[R] Using .Fortran in R - how can I use file i/o flexibly OR arrays of variable length as arguments?

Sat Feb 5 12:38:41 CET 2022

On Sat, 5 Feb 2022 09:41:02 +0000
Peter Green <mapjg using bristol.ac.uk> wrote:

> Any thought on the other route I suggested, that is, binary file i/o 
> from with the Fortran code (e.g. full use of the connections 
> functionality), again perhaps via C?

I think that Fortran I/O is only forbidden when it comes to units * and
6. It should be allowed to open a unit, use unformatted I/O to write an
array into it and readBin() back on the R side.

On the other hand, the use of connections means that we're calling into
R, which means that we have to interact with the garbage collector. It's
easier to just return the values to R in that case.

> I wondered whether you (or anyone) thought there was a way to do this 
> using C wrapper routines in some way?

I've never done this myself, but I think that the following should work:

/*
 * We'll need a single pointer to everything returned by the function,
 * so we'll store the outputs in a struct. If the function returns only
 * one allocated pointer, we don't need this structure.
 */
struct calculation_result {
 double *a, *b, *c; // ...
};

/* See WRE 5.13 */
static void free_calculation_result(SEXP * ptr) {
 struct calculation_result * res = R_ExternalPtrAddr(ptr);
 if (!res) return;
 /*
  * Call the Fortran function to deallocate a, b, c here, using C
  * interoperability or the F77_CALL macro.
  */
 Free(res);
 R_ClearExternalPtr(ptr);
}

/* See WRE 5.10.1 */
SEXP run_calculation(SEXP arg1, SEXP arg2, ...) {
 /*
  * Allocate the result store and make it known to R, including how to
  * dispose of it.
  */
 SEXP sres = PROTECT(R_MakeExternalPtr(NULL, R_NilValue, R_NilValue));
 R_RegisterCFinalizerEx(sres, free_calculation_result, TRUE);
 /* NOTE: if Calloc fails, it longjmp()s instead of returning NULL */
 struct calculation_result * res = Calloc(1, struct calculation_result);
 R_SetExternalPtrAddr(sres, res);

 /*
  * Call the Fortran function to perform the calculation here, store the
  * pointers it returns inside the res structure.
  */

 /*
  * It is now safe to call into R again. If an error happens or we're
  * interrupted, free_calculation_result will prevent a memory leak.
  * Allocate a result object (e.g. a named list) and store the data from
  * `res` in R vectors.
  */

 UNPROTECT(as many as PROTECT() calls above);
 return the_result_list;
}

Alternatively, provide some place with a static lifetime for the
pointers to the calculation results (put them in a COMMON block with
the SAVE attribute?) and split the code into three functions:

1. Perform the calculations and remember the pointers in variables
   with static lifetime; return the sizes of the arrays.
2. Copy the data from the COMMON pointers to the provided arrays.
3. Deallocate the Fortran-owned COMMON arrays.
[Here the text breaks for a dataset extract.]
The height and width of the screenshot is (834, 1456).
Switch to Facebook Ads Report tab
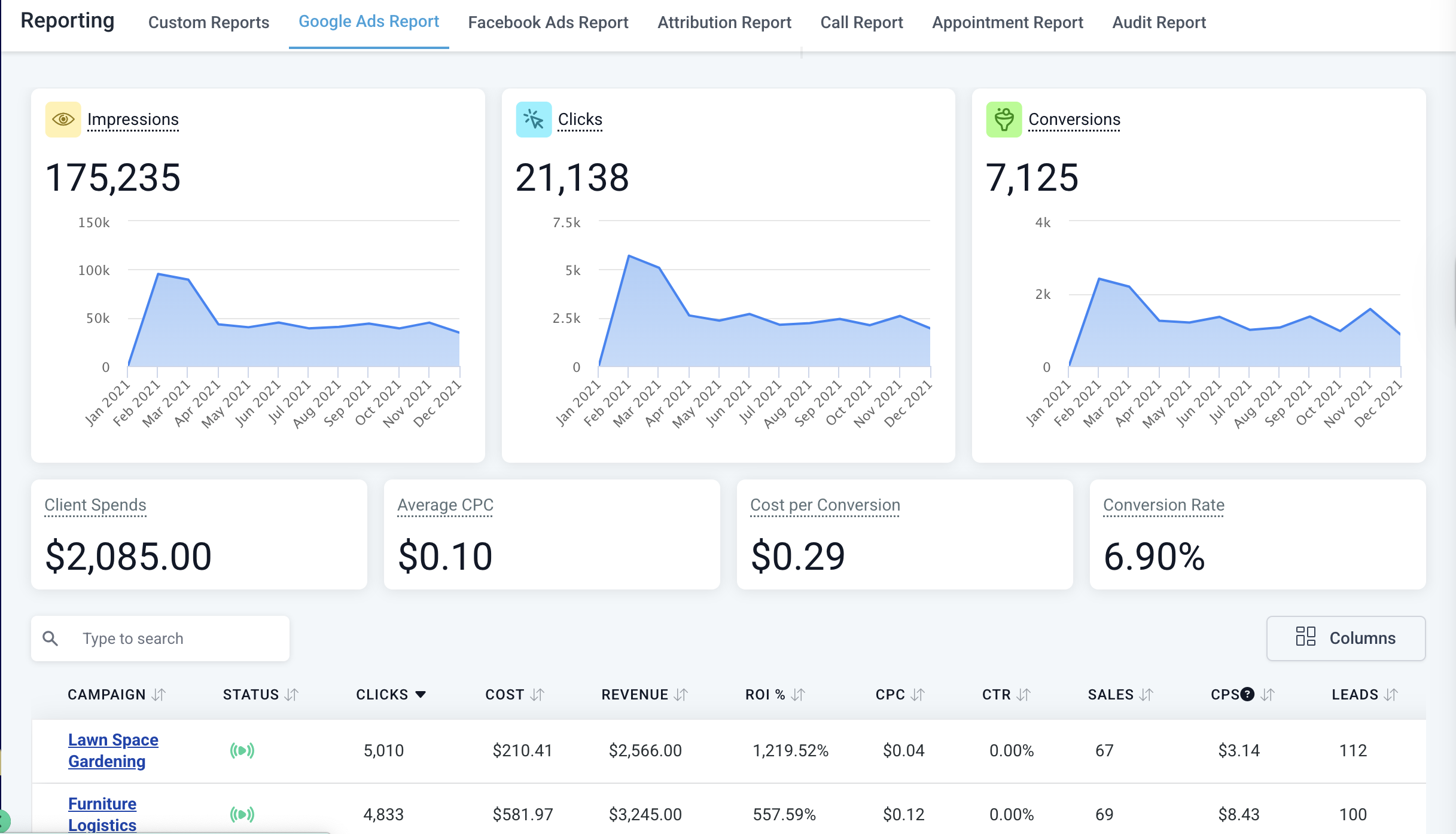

Then the R wrapper should do the following:

on.exit(.Fortran('free_fortran_arrays'))
sizes <- .Fortran('perform_calculations', sizes = integer(k))$sizes
result <- .Fortran(
 'copy_fortran_arrays',
 a = double(sizes[1]), b = double(sizes[2]), ...
)

If R is interrupted or has an allocation failure between
perform_calculations and copy_fortran_arrays, the destructor still runs
and prevents resource leaks. This makes the code non-reentrant, but so
is R itself.

A third solution would be to abstract the Fortran code behind a C++
class and use the magic of Rcpp to return the data as R objects while
keeping the promise that the destructor eventually runs. This is more
or less the same as the first solution, but most of the work is done by
Rcpp.

Now that we both had to mention Writing R Extensions, I think we're
firmly in the <r-package-devel using r-project.org> territory.

-- 
Best regards,
Ivan